Excerpted text:
------------------------------------------------
WASHINGTON -- More than five months after sparking the White House scandal involving Monica Lewinsky, Linda R. Tripp will tell her story to a federal grand jury next week, her lawyers said yesterday.
Tripp, who secretly tape-recorded her conversations with the former White House intern, is one of the central players in the sprawling sex scandal that has dogged President Clinton since January.
Her testimony, scheduled to begin Tuesday and expected to last several days, is seen as a signal that independent counsel Kenneth W. Starr is nearing the long-awaited finale of his investigation of the Lewinsky matter.
"Linda's looking forward to the opportunity to testify truthfully about what she knows to be the facts," Anthony J. Zaccagnini, one of Tripp's lawyers, said in an interview last night.
"She must be seen as a key witness. We view this as an indication that the investigation is moving forward."
Tripp, who lives in Columbia, received a subpoena yesterday to testify next week. Her testimony comes at a critical time in Starr's investigation.
With new Washington lawyers recently hired by Lewinsky, the prosecutor has been trying again to negotiate an agreement for the cooperation of Lewinsky, who reportedly described a sexual relationship with Clinton on the tapes recorded by Tripp.
In sworn statements, both Lewinsky and Clinton have denied having had a sexual relationship.
Starr's summoning of Tripp could be seen as a warning to Lewinsky that, with the grand jury now hearing from the most crucial prosecution witness to date, Lewinsky could be charged with perjury if she does not fully cooperate with the independent counsel.
------------------------------------------------
Given data:
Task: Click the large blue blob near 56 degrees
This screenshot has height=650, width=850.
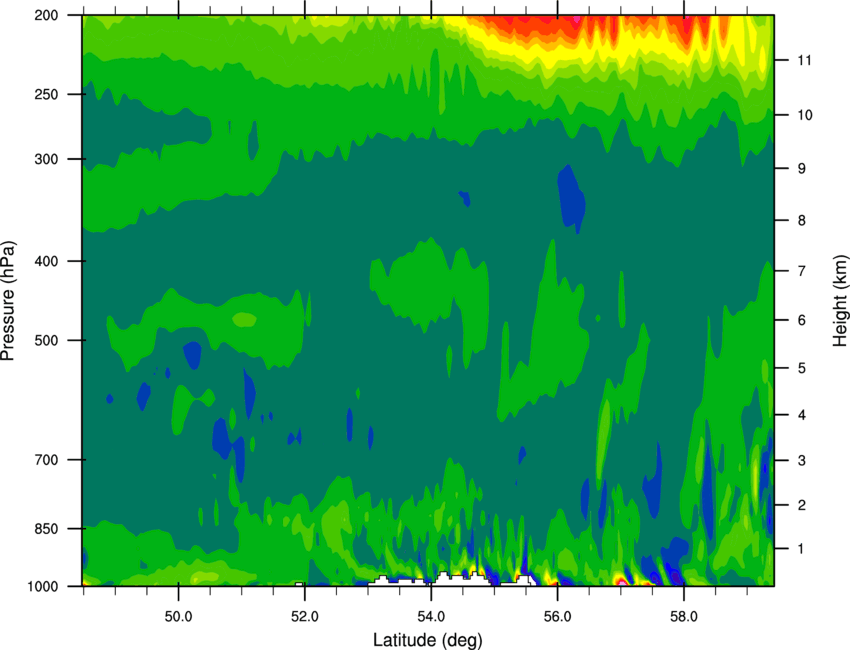Action: click(572, 197)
------------------------------------------------
Check your understanding:
1. Decide whether each statement agrees with the Linda Tripp article, answering yes or no and quoting the deciding words: (a) Tripp lives in Columbia. (b) Tripp's testimony is expected to take a single day. (c) Lewinsky and Clinton have admitted a sexual relationship in sworn statements.
2. Please carry the Linda Tripp article forward with the next few sentences after its final one.
The data has no connection to the Linda Tripp article.

Answers for each item:
1.
(a) Yes: "Tripp, who lives in Columbia, received a subpoena yesterday to testify next week."
(b) No: "expected to last several days"
(c) No: "In sworn statements, both Lewinsky and Clinton have denied having had a sexual relationship."

2.
Negotiations between Starr and Lewinsky's previous lawyer, William Ginsburg, collapsed in a courtroom battle in which a judge ruled that Lewinsky had not received a grant of immunity from the independent counsel, as Ginsburg had contended.
Tripp has gained worldwide notoriety -- satirized on "Saturday Night Live," the butt of jokes on late-night TV -- for her role in the Lewinsky investigation.
PTC She secretly taped about 20 hours of her phone conversations with Lewinsky, a one-time friend who, like Tripp, moved from a job at the White House to the Pentagon.
Tripp turned the tapes over to the Whitewater independent counsel in January and then, wired by Starr's office, taped Lewinsky when the two women met for drinks.
Starr is investigating whether Clinton lied under oath about his relationship with Lewinsky and whether he or anyone else encouraged Lewinsky to lie about the relationship in exchange for help finding a job in New York.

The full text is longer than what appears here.